Operation
- Locale: Staffordshire Potteries
- Open: 22 April 1881
- Close: 27 June 1898
- Status: Closed

Infrastructure
- Track gauge: 4 ft (1,219 mm)
- Propulsion system: Steam

Statistics
- Route length: 5.75 miles (9.25 km)

= North Staffordshire Tramways Company =

Tramway operator in England

The North Staffordshire Tramways operated a steam tramway service from 1881 to 1898 in the Staffordshire Potteries area.

==History==
The North Staffordshire Tramways Company Limited was formed on 4 December 1878. The Stoke-upon-Trent, Fenton, Longton and District Tramways Order 1879 was confirmed by the Tramways Order Confirmation Act 1879 of 11 August 1879 and sanctioned the building of four tramway routes. The company acquired the assets of the Staffordshire Potteries Street Railway Company on 2 March 1880 and continued to operate it between Hanley and Burslem until it rebuilt it in 1882.

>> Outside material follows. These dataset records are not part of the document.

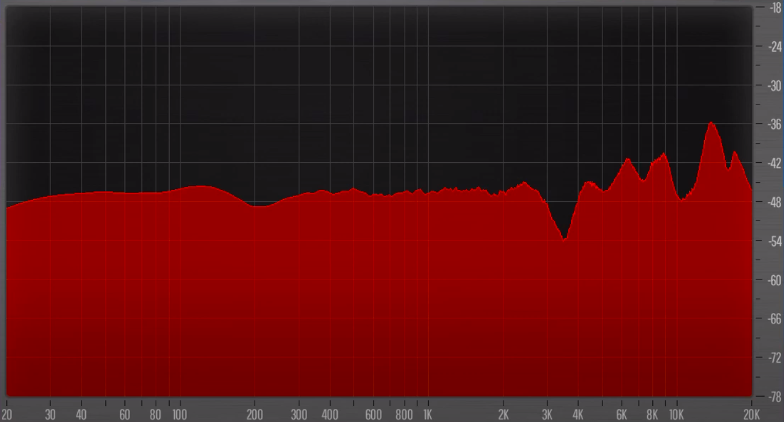Select the 10K frequency axis label
The height and width of the screenshot is (422, 784).
[676, 414]
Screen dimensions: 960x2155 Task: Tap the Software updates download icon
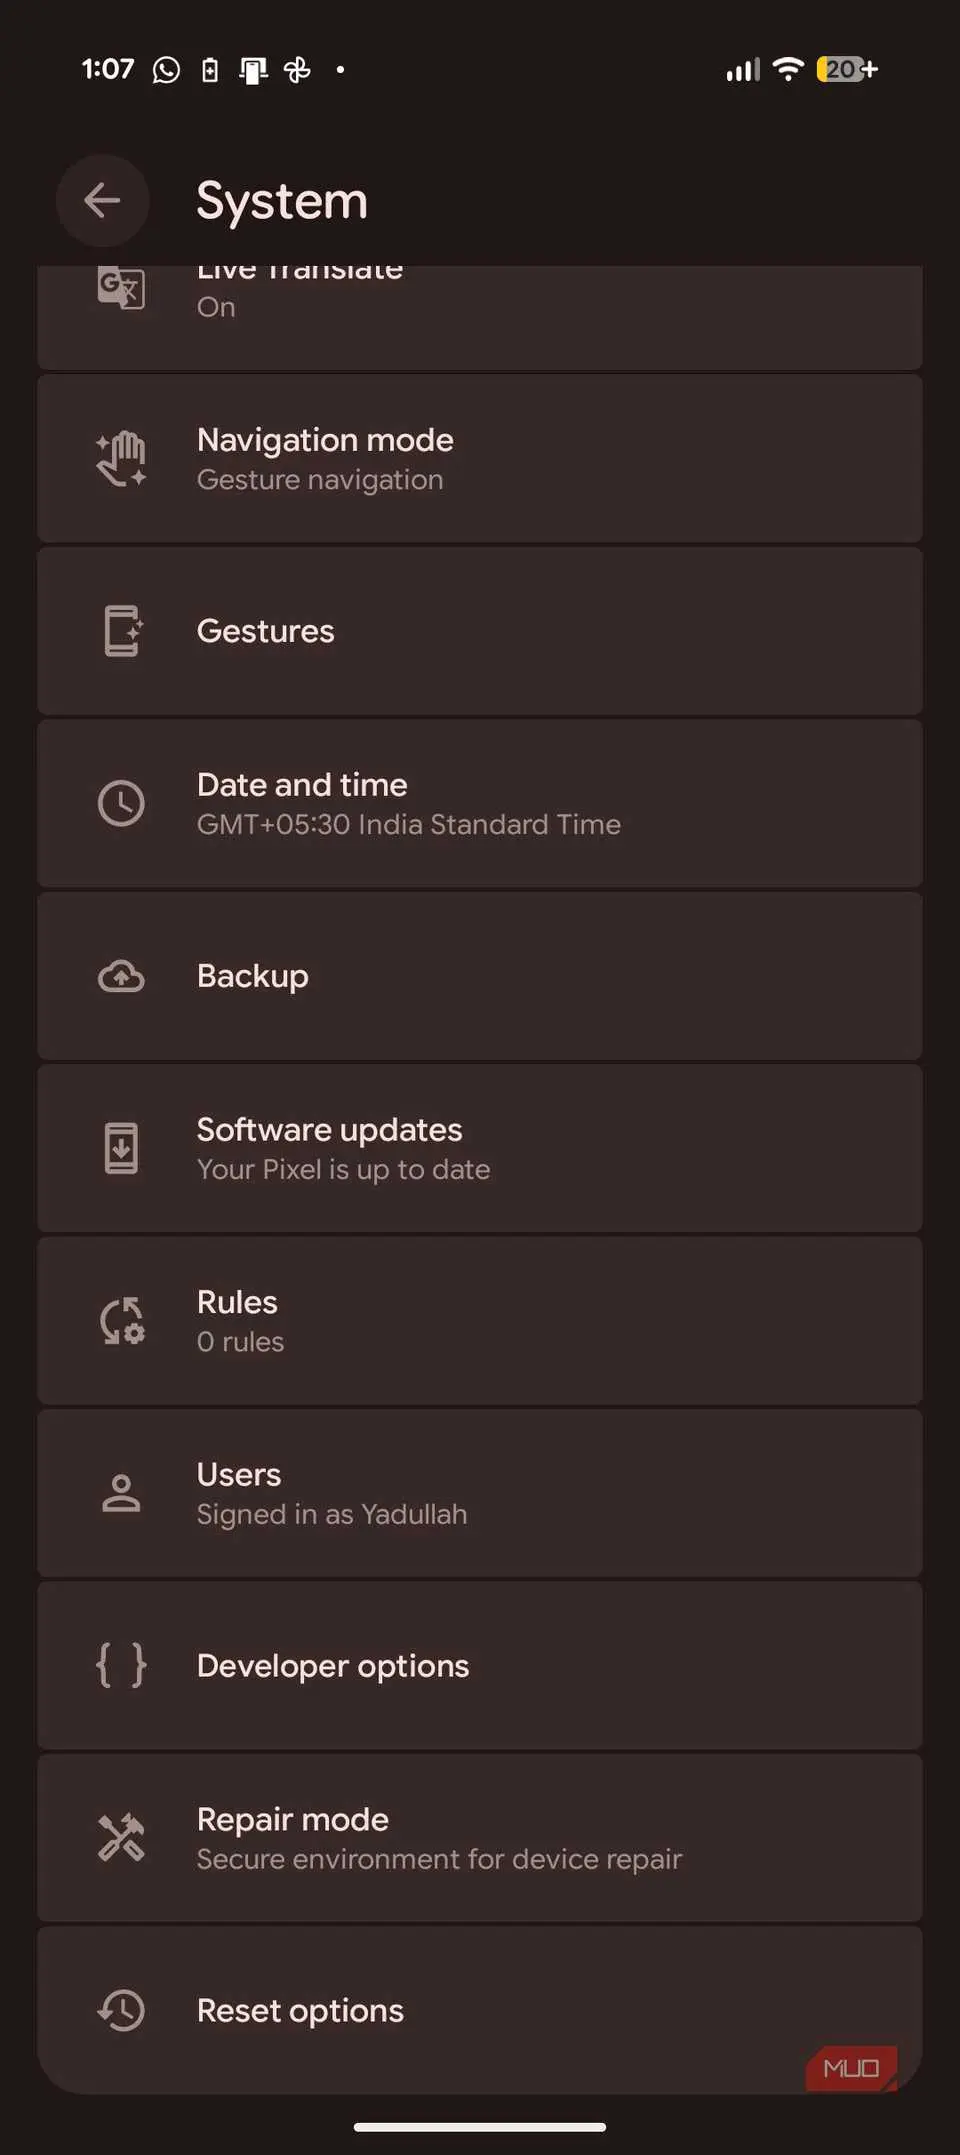(x=121, y=1148)
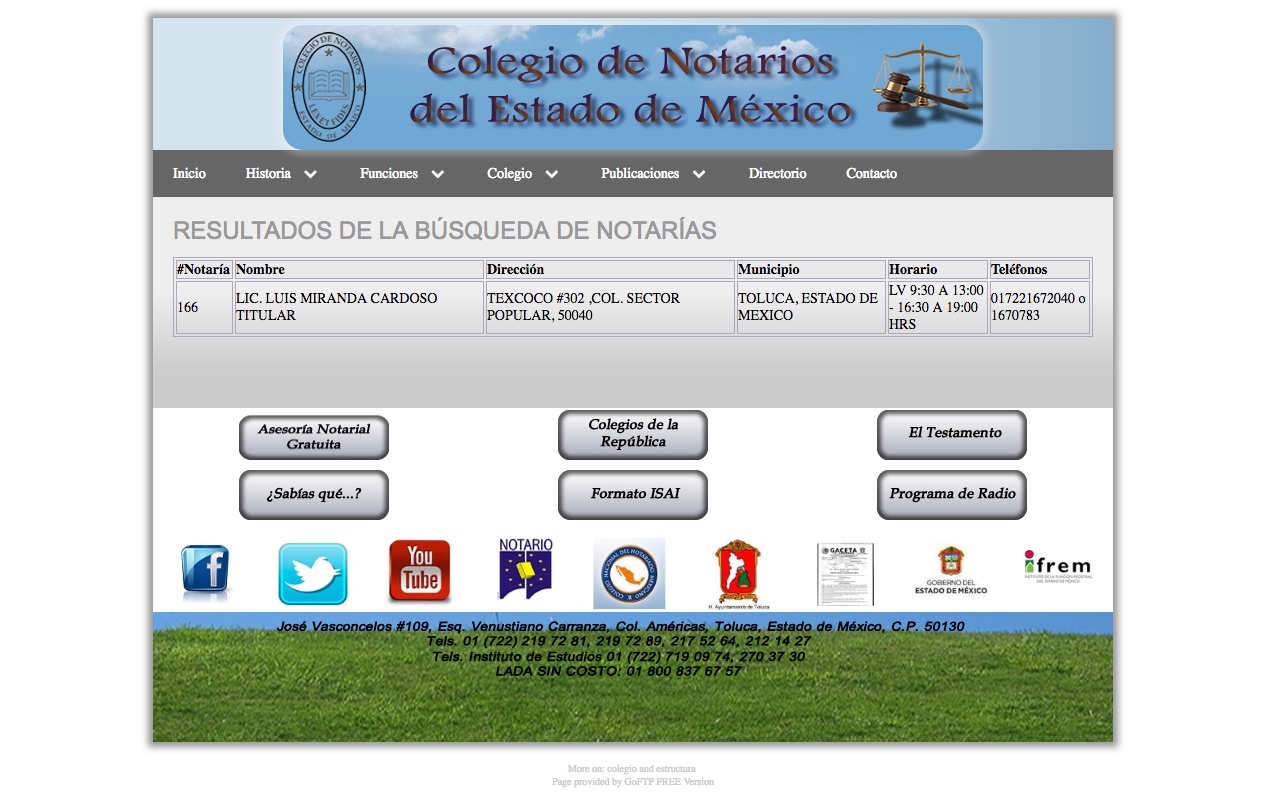Select the Contacto menu item

pos(871,174)
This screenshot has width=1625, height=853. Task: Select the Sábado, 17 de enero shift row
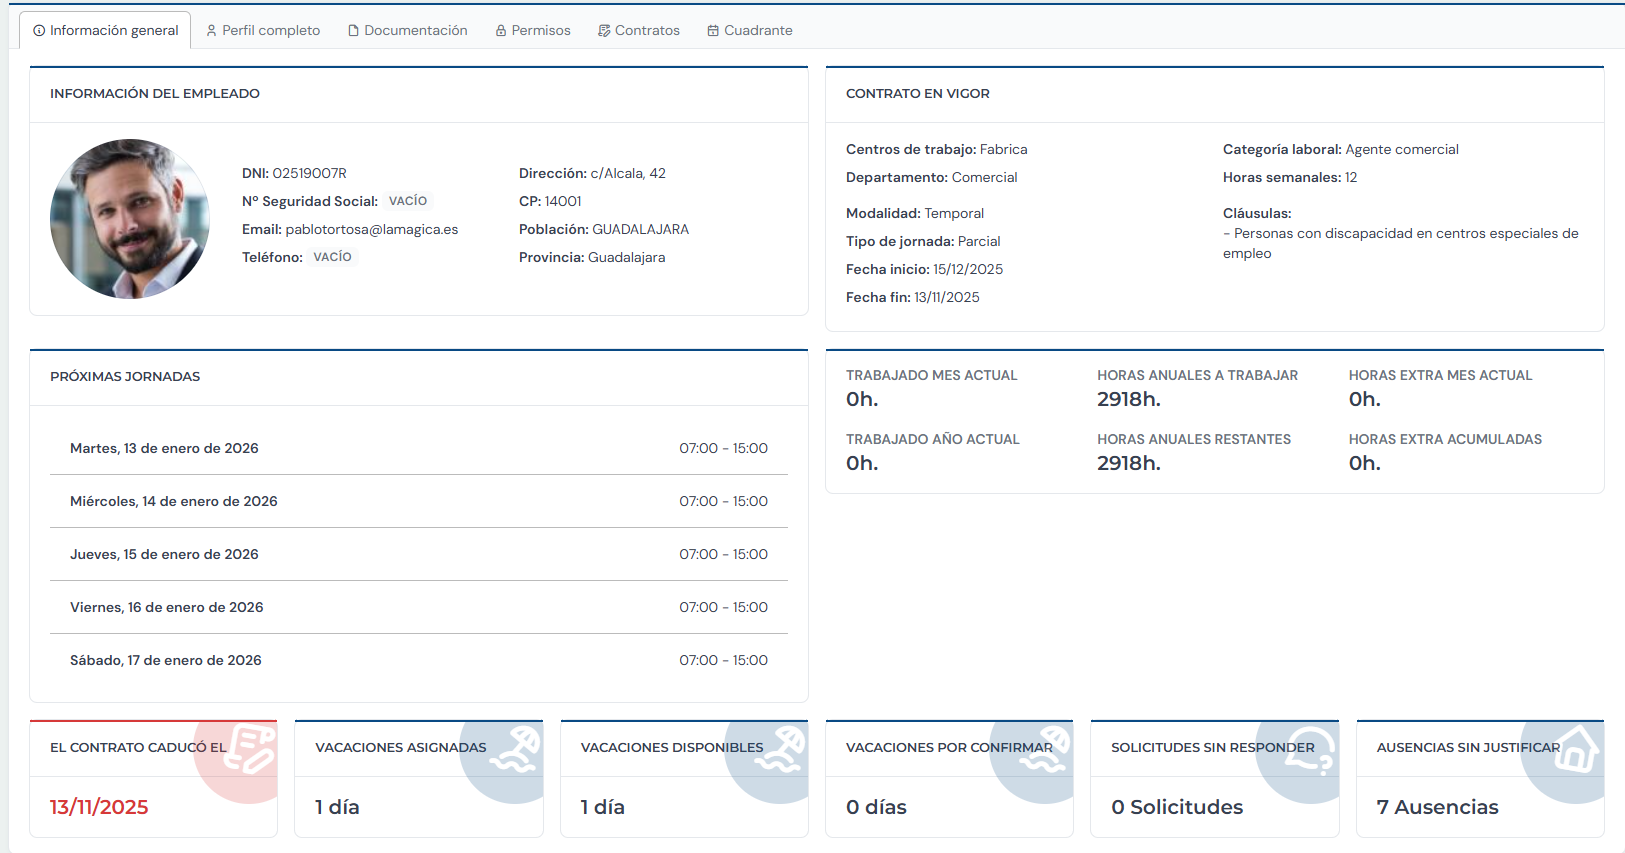click(x=418, y=660)
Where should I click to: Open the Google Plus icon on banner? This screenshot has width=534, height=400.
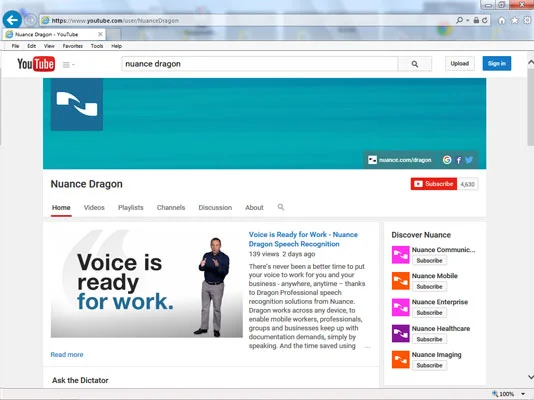(447, 160)
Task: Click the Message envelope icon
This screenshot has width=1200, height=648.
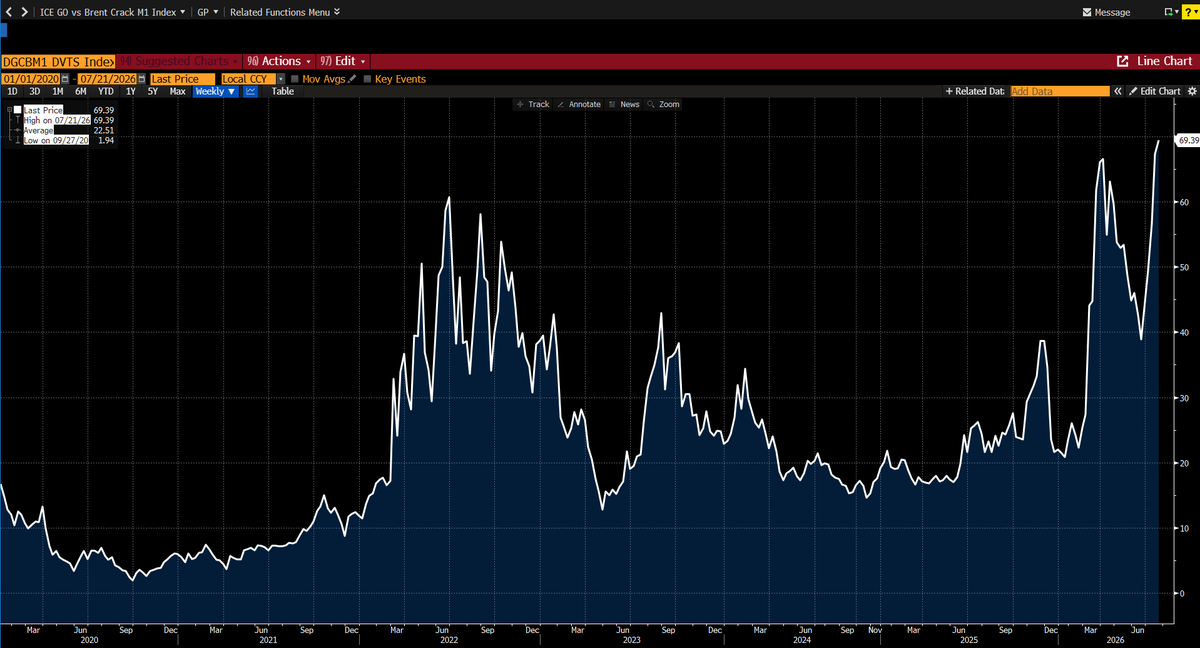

The North Staffordshire Tramways Order 1880, confirmed by the Tramways Order Confirmation (No. 2) Act 1880 (43 & 44 Vict. c. clxxiii), sanctioned the building of five additional routes. Both acts of Parliament sanctioned the use of steam engines, and this was the company's selected method of motive power.

The first routes to be constructed ran from the centre of Stoke-upon-Trent to Longton Market Place via Fenton, with branches along Longton High Street and Trentham Road. These were inspected by Major General Charles Scrope Hutchinson of the Board of Trade on 4 January 1881. However some issues must have been found as it required a further inspection which happened on 22 April 1881. The company did not have authority under the act of Parliament to operate steam engines on the branch lines and the approved Longton terminus of the Stoke route at Bank House was not even at the Market Place.

The company was also in dispute with the North Staffordshire Railway Company in relation to the rebuilding of canal bridges in Hanley and Stoke. The tramway company had provided the girders, but an impasse was reached. It was only with the intervention of Major General Charles Scrope Hutchinson in August 1881 who found in favour of the tramway company that the deadlock was broken.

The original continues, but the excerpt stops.